E justo por isso me senti bem. Que se esquivem, que se escondam e guardem sua cultura de nossos olhares blasfemadores. E se guardem de toda a ostentação militar-cristã do centro do Zócalo. Que se mantenham vivos, mesmo que às esquinas sombrias das ruas abandonadas do centro que ninguém visita. É um consolo, de qualquer forma, saber que em algum lugar escondido do Zócalo o México que mais me agrada está muito vivo celebrando a sua Santa Muerte.

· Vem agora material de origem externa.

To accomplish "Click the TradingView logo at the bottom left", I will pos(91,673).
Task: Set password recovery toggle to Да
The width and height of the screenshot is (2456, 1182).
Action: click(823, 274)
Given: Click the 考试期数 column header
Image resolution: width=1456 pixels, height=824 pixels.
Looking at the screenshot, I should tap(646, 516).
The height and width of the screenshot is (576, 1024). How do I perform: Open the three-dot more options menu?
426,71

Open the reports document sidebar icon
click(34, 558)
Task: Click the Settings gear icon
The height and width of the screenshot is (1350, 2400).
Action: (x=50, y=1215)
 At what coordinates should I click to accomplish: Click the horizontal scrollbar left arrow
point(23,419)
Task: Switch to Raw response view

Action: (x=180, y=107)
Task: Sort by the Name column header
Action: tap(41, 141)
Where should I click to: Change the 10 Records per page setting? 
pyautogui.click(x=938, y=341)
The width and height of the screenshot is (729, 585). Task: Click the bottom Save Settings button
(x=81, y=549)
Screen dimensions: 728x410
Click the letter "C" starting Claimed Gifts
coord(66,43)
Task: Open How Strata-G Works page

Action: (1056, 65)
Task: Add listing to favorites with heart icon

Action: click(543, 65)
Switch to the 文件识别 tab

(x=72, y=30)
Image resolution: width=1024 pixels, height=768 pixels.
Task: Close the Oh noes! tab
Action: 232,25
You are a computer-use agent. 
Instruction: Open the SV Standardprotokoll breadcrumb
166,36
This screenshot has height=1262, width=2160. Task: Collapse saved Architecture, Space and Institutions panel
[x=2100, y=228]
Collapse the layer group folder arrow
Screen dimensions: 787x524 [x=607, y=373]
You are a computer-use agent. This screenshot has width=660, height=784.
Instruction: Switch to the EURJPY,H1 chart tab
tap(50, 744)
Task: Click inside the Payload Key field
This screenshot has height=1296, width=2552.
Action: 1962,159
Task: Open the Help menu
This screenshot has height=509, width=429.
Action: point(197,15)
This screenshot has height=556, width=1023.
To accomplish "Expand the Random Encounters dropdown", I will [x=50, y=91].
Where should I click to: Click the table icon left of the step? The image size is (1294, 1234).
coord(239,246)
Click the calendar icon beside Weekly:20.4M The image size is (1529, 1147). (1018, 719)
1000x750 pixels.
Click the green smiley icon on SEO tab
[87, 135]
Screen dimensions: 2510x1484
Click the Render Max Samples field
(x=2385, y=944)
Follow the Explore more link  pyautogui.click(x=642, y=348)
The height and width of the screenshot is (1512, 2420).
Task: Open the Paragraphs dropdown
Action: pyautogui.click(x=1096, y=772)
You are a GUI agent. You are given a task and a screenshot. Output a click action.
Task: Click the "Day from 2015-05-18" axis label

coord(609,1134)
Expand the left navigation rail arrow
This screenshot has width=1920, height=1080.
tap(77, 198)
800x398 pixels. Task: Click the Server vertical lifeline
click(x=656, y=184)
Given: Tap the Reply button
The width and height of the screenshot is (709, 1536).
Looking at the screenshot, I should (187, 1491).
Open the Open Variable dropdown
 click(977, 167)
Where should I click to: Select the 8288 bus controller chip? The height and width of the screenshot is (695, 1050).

PS: E nessa sexta-feira foi o dia de São Valentim. Exibiram, na maravilhosa Cineteca Nacional, ao ar livre e de graça, o filme brasileiro Viajo porque preciso, volto porque te amo. Sabia que não era uma história de amor, apesar do titulo. É a história do nosso Nordeste, a história da transposição de águas do São Francisco, a história da pobreza que assola grande parte do nosso país. Mas também a história de uma viagem. A história de alguém que procura motivos para ter partido e, logo em seguida, para regressar. Os meus motivos, para ambas ações, eram claros, mas agora tudo começa a se embaçar. Precisava dessa viagem? Agora, me parece mais do que nunca que sim. Volto por quê? Ainda não sei.